━━ Trecho da página

2: mas há o aspecto que, em outros tempos teria sido percebido de imediato. Escrevi ontem um "PS" a um dos textos em que falava de Campos Neto, o pirilampo do antigorvenismo: "PS: De resto, Lula não é bobo. O pau em Campos Neto ajuda a garantir a manutenção da Selic por unanimidade. Como querem os donos da coleira." É evidente que diretor nenhum do Banco Central combina com o presidente se vai votar assim ou assado. Tendo ficado claro que "uzmercáduz" definiram que ou o voto pela manutenção dos juros era unânime ou a especulação teria continuidade, resta óbvio que o presidente quis eliminar qualquer chance de que esse ou aquele do grupo de nove ousassem discordar de Campos Neto. Com sua crítica dura, o presidente selou a unanimidade contra a pretensão de seu próprio governo. Ou por outra: Lula antecipou a unanimidade do Copom pela manutenção da taxa de juros.
Numa cesta de 23 moedas, o real foi a que mais se desvalorizou entre 29 de dezembro de 2023 e este 19 de junho de 2024. Moedas da Argentina, Turquia, México, Colômbia, Indonésia, Filipinas, Peru, Bulgária, Malásia e muitos etecéteras tiveram um desempenho melhor frente ao dólar. Qualquer tentativa de alegar que os fundamentos dessas economias exigem mais robustez do que os do Brasil não esbarra apenas no erro. Chega a ser matéria de decência. Ou de indecência.
Noto que não considero besteiras a questão dos gastos ou a trajetória da dívida. São dados da economia que precisam ser levados em conta. Mas ao custo que se passou a cobrar por aqui? É patente que se articulou, vamos dizer, um "ataque financeiro" contra o país, como se todos os outros fundamentos e evidências inexistissem. Olhemos para o crescimento, para renda do trabalho, para o mercado de trabalho, para a própria inflação — e o Boletim Focus está longe de acenar para o caos — e nos indaguemos: a especulação contra a moeda faz sentido? À parte ódio e ideologia, a resposta é "não". Entender que já não basta ao Copom fazer "aquilo que queremos", mas fazê-lo por unanimidade é coisa que nunca se viu desde que os votos individualizados passaram a ser conhecidos. E, claro!, há cálculo nessa aberração, que está sendo naturalizada.

━━━━
━━ Material

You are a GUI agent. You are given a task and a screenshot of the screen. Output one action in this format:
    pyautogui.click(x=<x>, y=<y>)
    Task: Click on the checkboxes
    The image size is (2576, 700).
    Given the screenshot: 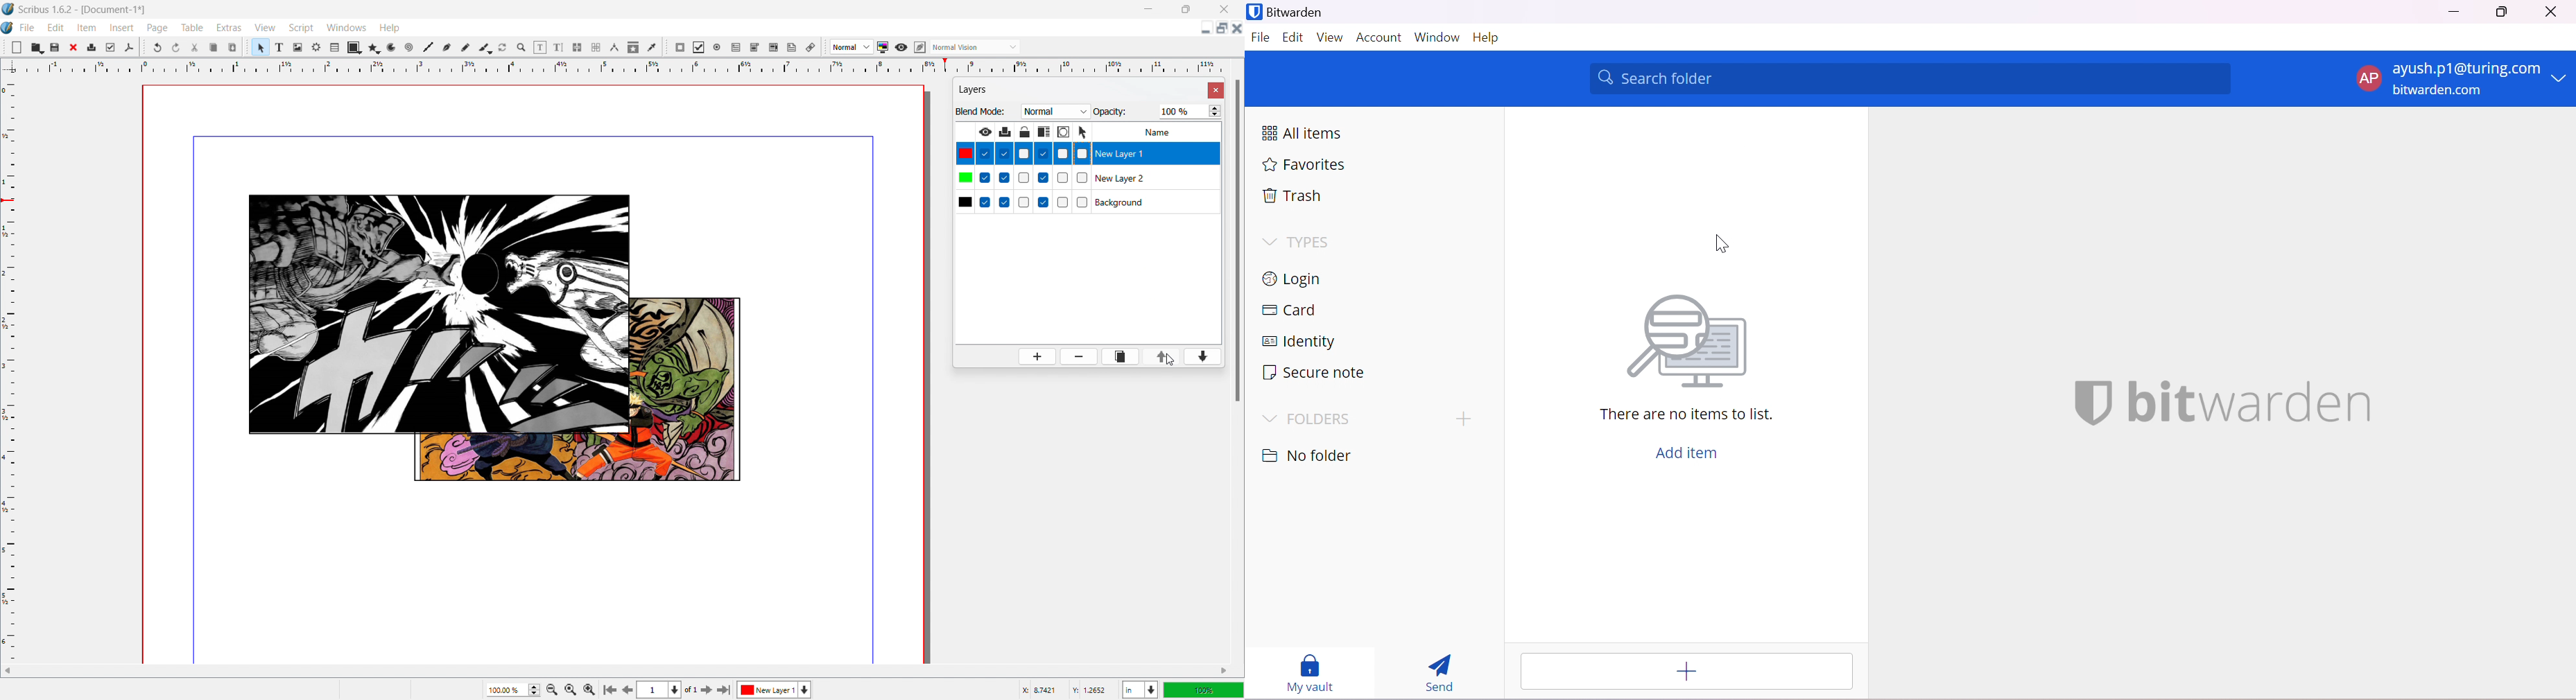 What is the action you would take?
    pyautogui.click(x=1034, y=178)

━━━━

» Objetivos:
a) Copie do trecho da página a passagem que começa em "Noto que não" e termina em "está sendo naturalizada.", substituindo "especulação" por "aposta".
b) Segundo o trecho da página, em que período o real foi a moeda que mais se desvalorizou numa cesta de 23 moedas?
Baseie-se somente no trecho da página.

» Soluções do exercício:
a)
Noto que não considero besteiras a questão dos gastos ou a trajetória da dívida. São dados da economia que precisam ser levados em conta. Mas ao custo que se passou a cobrar por aqui? É patente que se articulou, vamos dizer, um "ataque financeiro" contra o país, como se todos os outros fundamentos e evidências inexistissem. Olhemos para o crescimento, para renda do trabalho, para o mercado de trabalho, para a própria inflação — e o Boletim Focus está longe de acenar para o caos — e nos indaguemos: a aposta contra a moeda faz sentido? À parte ódio e ideologia, a resposta é "não". Entender que já não basta ao Copom fazer "aquilo que queremos", mas fazê-lo por unanimidade é coisa que nunca se viu desde que os votos individualizados passaram a ser conhecidos. E, claro!, há cálculo nessa aberração, que está sendo naturalizada.

b) Entre 29 de dezembro de 2023 e 19 de junho de 2024.